Problem: Each line starting at the one that contains "October (390, 885)" and ending at the one that contains "Home (39, 9)" must be returned exactly, and the rest of the listing is left out.

Dataset entries:
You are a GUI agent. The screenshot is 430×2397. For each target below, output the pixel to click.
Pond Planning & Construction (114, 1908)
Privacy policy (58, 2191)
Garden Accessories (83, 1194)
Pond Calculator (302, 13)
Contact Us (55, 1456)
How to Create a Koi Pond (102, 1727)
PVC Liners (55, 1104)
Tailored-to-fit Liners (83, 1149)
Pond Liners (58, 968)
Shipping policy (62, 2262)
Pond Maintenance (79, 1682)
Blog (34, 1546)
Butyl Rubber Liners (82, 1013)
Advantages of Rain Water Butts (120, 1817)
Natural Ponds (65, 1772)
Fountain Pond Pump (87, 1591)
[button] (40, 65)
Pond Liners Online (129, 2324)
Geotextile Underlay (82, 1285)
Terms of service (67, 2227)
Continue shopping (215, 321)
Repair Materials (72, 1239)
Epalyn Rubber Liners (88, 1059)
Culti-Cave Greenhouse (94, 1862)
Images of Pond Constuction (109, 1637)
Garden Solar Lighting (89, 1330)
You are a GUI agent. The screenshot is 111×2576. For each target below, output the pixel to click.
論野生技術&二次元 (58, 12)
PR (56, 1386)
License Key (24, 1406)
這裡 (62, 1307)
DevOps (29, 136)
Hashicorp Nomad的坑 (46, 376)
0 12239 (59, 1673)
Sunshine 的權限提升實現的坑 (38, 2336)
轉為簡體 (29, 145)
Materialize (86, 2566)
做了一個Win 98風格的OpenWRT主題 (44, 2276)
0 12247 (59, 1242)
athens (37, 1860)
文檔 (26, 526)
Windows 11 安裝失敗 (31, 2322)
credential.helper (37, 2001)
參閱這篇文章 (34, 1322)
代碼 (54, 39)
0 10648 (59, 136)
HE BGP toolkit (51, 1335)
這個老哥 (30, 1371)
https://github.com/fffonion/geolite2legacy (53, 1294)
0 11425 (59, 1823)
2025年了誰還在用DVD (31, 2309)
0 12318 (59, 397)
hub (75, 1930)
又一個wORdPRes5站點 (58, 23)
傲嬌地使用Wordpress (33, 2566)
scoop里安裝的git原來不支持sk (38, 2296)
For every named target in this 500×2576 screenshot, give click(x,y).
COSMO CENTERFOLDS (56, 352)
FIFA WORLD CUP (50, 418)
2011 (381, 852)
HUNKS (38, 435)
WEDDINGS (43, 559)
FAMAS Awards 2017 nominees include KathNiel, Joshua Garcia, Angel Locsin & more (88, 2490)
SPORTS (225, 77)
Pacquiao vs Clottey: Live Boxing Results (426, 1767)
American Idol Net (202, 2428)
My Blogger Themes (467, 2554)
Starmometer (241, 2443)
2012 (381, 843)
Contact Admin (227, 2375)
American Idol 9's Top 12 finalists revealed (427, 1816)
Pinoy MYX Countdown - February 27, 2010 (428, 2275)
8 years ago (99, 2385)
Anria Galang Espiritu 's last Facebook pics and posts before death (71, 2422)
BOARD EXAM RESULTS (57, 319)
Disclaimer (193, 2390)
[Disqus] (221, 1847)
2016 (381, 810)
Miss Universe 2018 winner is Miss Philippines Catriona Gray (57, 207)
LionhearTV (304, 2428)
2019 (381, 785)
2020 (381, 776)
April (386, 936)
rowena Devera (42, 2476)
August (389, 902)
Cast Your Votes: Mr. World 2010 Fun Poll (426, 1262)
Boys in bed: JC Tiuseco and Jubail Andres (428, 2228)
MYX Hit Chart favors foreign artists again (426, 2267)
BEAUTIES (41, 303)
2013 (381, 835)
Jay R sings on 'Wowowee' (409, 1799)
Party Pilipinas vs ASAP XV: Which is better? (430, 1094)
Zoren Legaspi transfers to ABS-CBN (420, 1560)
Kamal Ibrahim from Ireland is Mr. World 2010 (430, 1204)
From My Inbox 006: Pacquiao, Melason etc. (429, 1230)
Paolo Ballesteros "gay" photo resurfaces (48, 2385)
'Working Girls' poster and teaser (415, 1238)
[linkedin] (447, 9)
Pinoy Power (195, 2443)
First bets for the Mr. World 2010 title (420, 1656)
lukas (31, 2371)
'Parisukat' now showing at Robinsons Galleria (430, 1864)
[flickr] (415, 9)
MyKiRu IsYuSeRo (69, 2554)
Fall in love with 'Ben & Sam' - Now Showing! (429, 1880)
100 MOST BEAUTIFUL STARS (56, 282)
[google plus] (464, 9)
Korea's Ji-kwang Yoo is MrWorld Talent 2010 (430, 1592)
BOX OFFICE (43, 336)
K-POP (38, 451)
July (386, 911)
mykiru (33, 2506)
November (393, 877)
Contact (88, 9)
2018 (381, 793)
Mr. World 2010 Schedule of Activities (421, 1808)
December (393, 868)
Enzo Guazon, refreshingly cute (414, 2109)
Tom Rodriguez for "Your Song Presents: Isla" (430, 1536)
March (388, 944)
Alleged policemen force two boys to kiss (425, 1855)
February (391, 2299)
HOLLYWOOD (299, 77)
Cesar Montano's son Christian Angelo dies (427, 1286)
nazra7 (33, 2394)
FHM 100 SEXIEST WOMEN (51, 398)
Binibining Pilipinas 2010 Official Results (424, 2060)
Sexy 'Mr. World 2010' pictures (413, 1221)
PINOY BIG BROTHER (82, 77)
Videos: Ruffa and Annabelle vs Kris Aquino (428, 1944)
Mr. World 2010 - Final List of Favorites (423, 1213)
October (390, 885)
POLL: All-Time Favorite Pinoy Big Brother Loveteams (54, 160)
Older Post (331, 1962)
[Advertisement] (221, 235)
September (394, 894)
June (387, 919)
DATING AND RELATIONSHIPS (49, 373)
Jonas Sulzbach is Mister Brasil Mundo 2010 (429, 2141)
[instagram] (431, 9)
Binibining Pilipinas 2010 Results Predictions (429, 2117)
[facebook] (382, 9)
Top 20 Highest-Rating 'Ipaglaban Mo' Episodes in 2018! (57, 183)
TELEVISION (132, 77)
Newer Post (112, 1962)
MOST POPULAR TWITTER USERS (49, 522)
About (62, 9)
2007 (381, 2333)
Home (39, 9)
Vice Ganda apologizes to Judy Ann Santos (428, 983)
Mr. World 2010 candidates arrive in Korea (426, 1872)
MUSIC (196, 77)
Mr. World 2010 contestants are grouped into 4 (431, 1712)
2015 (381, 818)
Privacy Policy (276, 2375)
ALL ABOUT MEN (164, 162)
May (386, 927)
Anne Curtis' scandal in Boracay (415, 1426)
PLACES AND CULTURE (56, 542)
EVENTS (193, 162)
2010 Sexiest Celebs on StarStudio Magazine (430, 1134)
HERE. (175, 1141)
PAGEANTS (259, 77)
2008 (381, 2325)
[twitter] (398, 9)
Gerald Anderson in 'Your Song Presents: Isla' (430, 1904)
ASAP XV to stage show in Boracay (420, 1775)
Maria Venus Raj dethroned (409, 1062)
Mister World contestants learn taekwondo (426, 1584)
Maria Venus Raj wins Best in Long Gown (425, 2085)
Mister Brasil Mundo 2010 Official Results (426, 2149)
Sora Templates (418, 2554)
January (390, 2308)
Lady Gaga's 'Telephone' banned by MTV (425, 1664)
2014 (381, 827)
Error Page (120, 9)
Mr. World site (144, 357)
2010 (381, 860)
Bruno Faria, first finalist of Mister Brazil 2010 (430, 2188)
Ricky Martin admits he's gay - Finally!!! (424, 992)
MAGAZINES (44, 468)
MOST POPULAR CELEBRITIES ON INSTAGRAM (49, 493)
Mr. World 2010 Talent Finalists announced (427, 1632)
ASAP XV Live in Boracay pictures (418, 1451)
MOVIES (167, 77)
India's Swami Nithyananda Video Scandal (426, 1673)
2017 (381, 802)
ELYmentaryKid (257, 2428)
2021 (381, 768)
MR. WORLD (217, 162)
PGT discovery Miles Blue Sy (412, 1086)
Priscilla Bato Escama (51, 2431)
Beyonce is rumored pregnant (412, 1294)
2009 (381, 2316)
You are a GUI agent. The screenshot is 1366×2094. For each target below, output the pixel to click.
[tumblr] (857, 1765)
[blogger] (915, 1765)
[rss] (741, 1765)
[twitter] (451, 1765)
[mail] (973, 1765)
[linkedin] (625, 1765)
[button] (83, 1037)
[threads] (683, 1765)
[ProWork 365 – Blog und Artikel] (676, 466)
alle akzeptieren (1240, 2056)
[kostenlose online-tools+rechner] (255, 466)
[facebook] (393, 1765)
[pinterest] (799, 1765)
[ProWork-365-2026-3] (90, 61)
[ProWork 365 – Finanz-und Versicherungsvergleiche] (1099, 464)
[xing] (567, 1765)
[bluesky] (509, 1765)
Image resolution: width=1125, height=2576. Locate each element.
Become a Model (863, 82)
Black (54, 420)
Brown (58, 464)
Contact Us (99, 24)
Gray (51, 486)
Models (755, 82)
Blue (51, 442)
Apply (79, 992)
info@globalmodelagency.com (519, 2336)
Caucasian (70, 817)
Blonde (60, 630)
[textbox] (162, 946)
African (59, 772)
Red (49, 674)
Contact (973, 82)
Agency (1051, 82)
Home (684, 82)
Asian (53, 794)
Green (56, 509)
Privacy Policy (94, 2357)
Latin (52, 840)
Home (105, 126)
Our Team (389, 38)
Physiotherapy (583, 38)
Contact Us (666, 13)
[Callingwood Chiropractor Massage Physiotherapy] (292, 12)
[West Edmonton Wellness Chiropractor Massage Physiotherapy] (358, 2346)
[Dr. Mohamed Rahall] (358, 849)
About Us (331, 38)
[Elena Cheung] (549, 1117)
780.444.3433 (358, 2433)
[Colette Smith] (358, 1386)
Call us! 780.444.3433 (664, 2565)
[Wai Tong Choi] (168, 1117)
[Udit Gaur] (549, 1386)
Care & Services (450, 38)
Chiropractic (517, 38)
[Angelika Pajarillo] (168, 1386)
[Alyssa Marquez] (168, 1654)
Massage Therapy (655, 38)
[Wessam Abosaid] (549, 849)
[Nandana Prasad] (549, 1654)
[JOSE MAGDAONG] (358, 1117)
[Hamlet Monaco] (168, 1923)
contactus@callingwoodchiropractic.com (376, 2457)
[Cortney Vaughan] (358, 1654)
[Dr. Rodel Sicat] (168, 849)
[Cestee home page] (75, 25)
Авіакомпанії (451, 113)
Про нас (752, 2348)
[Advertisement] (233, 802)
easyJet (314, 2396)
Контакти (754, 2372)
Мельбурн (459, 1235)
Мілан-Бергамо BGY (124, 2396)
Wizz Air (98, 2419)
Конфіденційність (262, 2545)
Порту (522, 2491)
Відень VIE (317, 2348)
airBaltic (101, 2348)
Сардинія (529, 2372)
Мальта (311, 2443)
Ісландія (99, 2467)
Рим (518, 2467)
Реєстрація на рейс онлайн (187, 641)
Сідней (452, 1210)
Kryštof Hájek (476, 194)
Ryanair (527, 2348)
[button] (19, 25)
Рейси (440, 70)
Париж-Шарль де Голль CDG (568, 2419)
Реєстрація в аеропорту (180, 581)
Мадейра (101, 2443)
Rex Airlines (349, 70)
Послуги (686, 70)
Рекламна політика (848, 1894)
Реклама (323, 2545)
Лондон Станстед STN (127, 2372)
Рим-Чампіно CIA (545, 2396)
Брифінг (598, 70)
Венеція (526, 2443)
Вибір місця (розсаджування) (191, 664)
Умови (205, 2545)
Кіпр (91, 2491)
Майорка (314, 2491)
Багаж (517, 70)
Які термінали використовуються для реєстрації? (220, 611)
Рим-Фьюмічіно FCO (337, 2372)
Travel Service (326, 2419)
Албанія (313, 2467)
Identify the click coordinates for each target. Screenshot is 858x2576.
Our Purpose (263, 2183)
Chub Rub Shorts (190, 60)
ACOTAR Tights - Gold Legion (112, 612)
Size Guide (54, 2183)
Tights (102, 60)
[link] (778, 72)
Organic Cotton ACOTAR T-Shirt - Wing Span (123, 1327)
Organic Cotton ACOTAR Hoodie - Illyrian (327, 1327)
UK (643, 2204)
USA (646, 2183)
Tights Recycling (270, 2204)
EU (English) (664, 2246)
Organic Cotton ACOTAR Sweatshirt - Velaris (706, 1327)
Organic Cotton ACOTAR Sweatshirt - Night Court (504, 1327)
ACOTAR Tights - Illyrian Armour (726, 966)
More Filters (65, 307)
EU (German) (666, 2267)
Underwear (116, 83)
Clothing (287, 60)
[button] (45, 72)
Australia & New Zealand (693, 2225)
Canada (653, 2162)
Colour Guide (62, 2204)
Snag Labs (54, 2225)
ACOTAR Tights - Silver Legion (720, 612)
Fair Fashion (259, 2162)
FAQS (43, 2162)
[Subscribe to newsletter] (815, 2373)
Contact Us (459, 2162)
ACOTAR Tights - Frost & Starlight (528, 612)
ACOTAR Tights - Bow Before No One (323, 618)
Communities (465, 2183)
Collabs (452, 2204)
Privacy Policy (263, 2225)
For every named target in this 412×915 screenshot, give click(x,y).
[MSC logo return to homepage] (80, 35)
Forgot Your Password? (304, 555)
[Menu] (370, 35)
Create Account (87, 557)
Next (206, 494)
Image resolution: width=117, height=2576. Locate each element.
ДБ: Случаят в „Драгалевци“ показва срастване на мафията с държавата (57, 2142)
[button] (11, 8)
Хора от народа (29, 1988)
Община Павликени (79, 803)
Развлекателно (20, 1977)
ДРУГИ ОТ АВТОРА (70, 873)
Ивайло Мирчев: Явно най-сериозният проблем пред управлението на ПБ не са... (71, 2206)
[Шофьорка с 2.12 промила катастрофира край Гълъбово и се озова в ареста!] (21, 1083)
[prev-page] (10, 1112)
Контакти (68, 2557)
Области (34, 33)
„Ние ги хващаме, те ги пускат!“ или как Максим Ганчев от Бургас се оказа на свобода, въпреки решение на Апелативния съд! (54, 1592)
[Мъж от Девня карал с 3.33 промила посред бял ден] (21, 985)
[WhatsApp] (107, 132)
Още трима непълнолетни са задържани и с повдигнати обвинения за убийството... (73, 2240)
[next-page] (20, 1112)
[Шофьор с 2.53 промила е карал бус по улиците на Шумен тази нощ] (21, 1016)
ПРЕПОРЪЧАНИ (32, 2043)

Answer below:
October (390, 885)
POLL: All-Time Favorite Pinoy Big Brother Loveteams (54, 160)
Older Post (331, 1962)
[Advertisement] (221, 235)
September (394, 894)
June (387, 919)
DATING AND RELATIONSHIPS (49, 373)
Jonas Sulzbach is Mister Brasil Mundo 2010 (429, 2141)
[instagram] (431, 9)
Binibining Pilipinas 2010 Results Predictions (429, 2117)
[facebook] (382, 9)
Top 20 Highest-Rating 'Ipaglaban Mo' Episodes in 2018! (57, 183)
TELEVISION (132, 77)
Newer Post (112, 1962)
MOST POPULAR TWITTER USERS (49, 522)
About (62, 9)
2007 (381, 2333)
Home (39, 9)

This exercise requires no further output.